At least five new faculty positions will be created at the Haas School of Business with a $25 million gift from alumnus Gerson Bakar, a prominent San Francisco real-estate developer, announced Tom Campbell, the school's dean, this week.

The gift is the largest individual donation in the Haas School's history. It will enable the school to increase its full-time, permanent-faculty roster to 86 members within a few years - bringing those ranks to an all-time high. The search for the new faculty members, who will be drawn from areas such as accounting, public policy, economics, finance, marketing, operations and information technology, organizational behavior, and real estate, will begin this fall.

To honor Bakar, the Haas School will name its faculty wing the Gerson Bakar Faculty Building.

"Gerson Bakar's extraordinary generosity will permit the school to hire the most talented scholars and teachers in the world," said Campbell, Bank of America Dean of the Haas School. "With these additional faculty members, the school can improve its ratio of faculty to students - a major goal of the school - and offer more and a wider variety of courses to our students."

"This is an extremely powerful boost for the Haas School to remain among the very best business schools in the world," he added.

The new faculty members will be called Gerson Bakar Faculty Fellows.

Campbell also noted that the gift will bring the Haas School closer to its goal of financial self-sufficiency by turning the funds into an endowment that will pay for the new faculty salaries in perpetuity. With state funds supplying less than 25 percent of the school's budget this year, the school must rely on private donations and student fees to pay the salaries of many of its faculty and staff, and to provide essential academic and other student services.

When asked why he made this gift, Bakar said, "Just as I was helped by past benefactors to the university, I am pleased to be able to help the students who will be the future leaders of our society."

Bakar's gift was originally announced as an anonymous gift in August 2005. At the time, the gift was planned for the construction of a new building. In 2007, school officials, with Bakar's support, redirected Bakar's gift to faculty development.

Bakar, who received a bachelor of science degree from Berkeley's business school in 1948, began his career in real estate right after graduating. The development that catapulted him into the national spotlight was Woodlake, a 1,000-unit, multi-family housing complex in San Mateo completed in 1965. Since this was the first garden-apartment community built with extensive recreational facilities, it was considered a breakthrough in American housing and has been copied many times.

Bakar subsequently developed a new facility for Levi Strauss & Co. in San Francisco that has been called "a gift to the city." Other landmarks he has developed include San Francisco's Northpoint Apartments and Mall, Stanford's Oak Creek Apartments, Carmel Plaza in Carmel, and Park Newport in Newport Beach.

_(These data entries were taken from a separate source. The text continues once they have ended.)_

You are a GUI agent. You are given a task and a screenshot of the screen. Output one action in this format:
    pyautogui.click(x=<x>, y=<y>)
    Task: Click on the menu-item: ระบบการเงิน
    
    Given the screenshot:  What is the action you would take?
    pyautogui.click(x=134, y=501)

Bakar has been an adviser and consultant to the Haas School for more than 20 years and has served several terms on the school's advisory board. He also was a founding member and continues to serve on the advisory board of the Haas School's Fisher Center for Real Estate and Urban Economics. In 2007, friends and colleagues of Bakar's established the Gerson Bakar-Fisher Center Policy Advisory Board Real Estate Scholarship in his honor. Each year, the fund provides a $10,000 merit scholarship to a UC Berkeley M.B.A. student with entrepreneurial drive and a passion for real estate.

In 1978, Bakar was the keynote speaker at the Haas School graduation. He was honored as the Haas School's Alumnus of the Year in 1991.

Bakar and his wife, Barbara, were actively involved in Berkeley's Keeping the Promise Campaign (1985-90) and the Campaign for the New Century (1993-2000). He is a lifetime member of the California Alumni Association and a supporter of Berkeley's athletics program and library.